Either Harrelson or Theroux are in almost every scene, but they get some great character actors to bounce off, including Kim Coates, Yul Vazquez, Toby Huss, Gary Cole, John Carroll Lynch, F. Murray Abraham, and more. It’s a show filled with talented, funny people, and they generally make smart decisions, especially Theroux, Gleeson, and Barinholtz. Harrelson ends up with more mixed results, sometimes feeling like he’s making easy choices instead of getting to the root of what drove Hunt, which is a problem given he’s the lead of the series. He goes broad with a speech impression of Hunt and falls back on a crutch of “looking angry/confused” too often.
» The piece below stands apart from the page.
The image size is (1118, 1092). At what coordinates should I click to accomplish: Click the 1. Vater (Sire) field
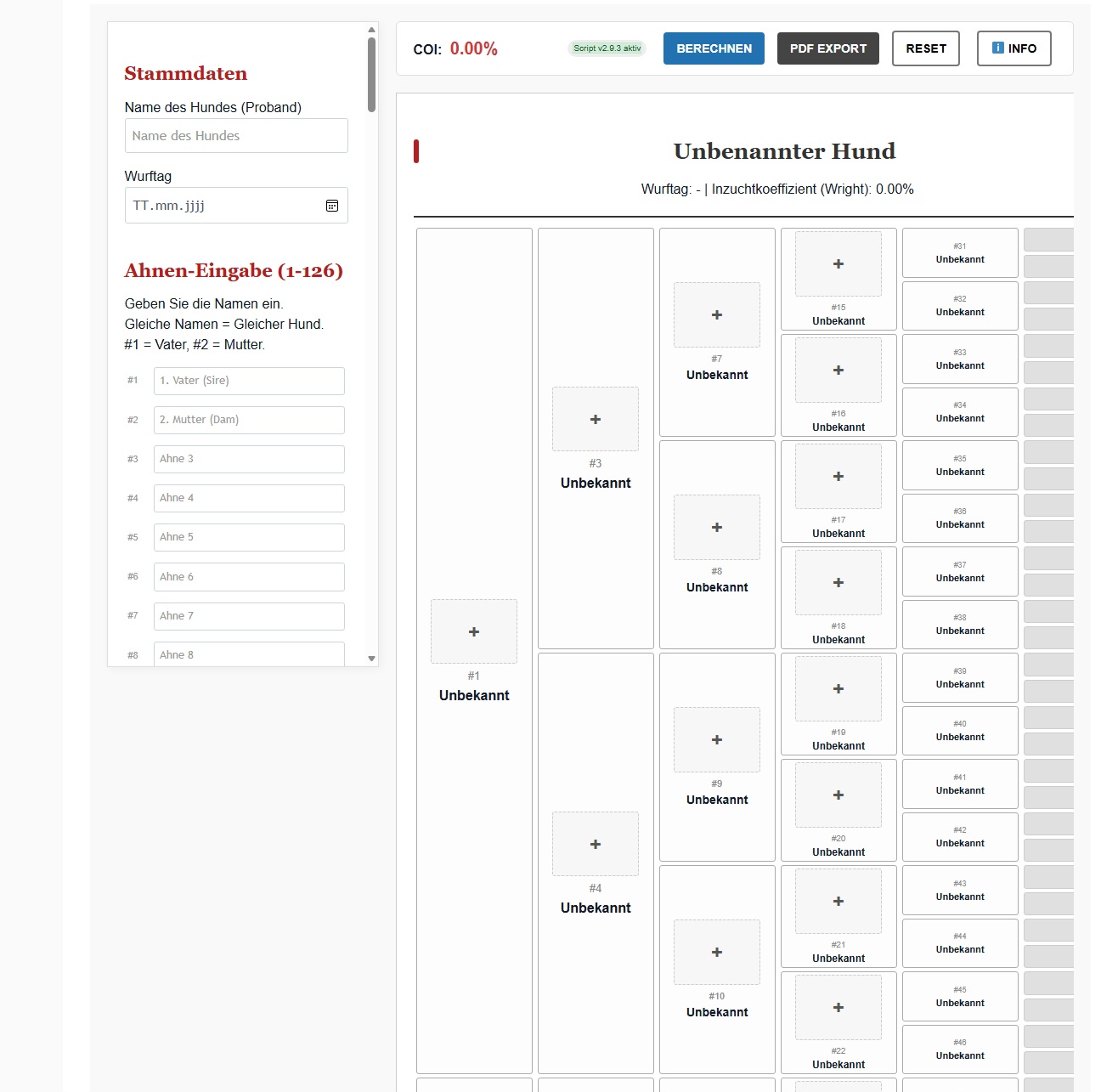(249, 381)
However, a lot of the issues with Harrelson’s mediocre performance here go back to the writing, which is way too content to merely add a few jokes to the Wikipedia highlights of this story. The scripts for “White House Plumbers” simply lack the ambition of something like “Veep” or even last year’s “Gaslit.” It’s a tough line to walk to give sharp dialogue to bumbling idiots, but there’s a version of “WHP” that’s just smarter as it details so much abject stupidity.

In the end, what do we take away from “White House Plumbers” beyond a reminder that Justin Theroux remains consistent in comedy as much as drama? Not much really. Hunt and Liddy may have made history, but they were just the beginning, and Mandel and company don’t seem interested enough in asking what door these doofuses opened that’s still not shut over five decades later. They say the insanity of the Trump era led to the death of political satire because truth became so much stranger than fiction. Maybe a decade or so ago, “White House Plumbers” might have been a more shocking study of our idiocracy. Now it’s almost quaint. [C]

‘White House Plumbers” premieres May 1 on HBO.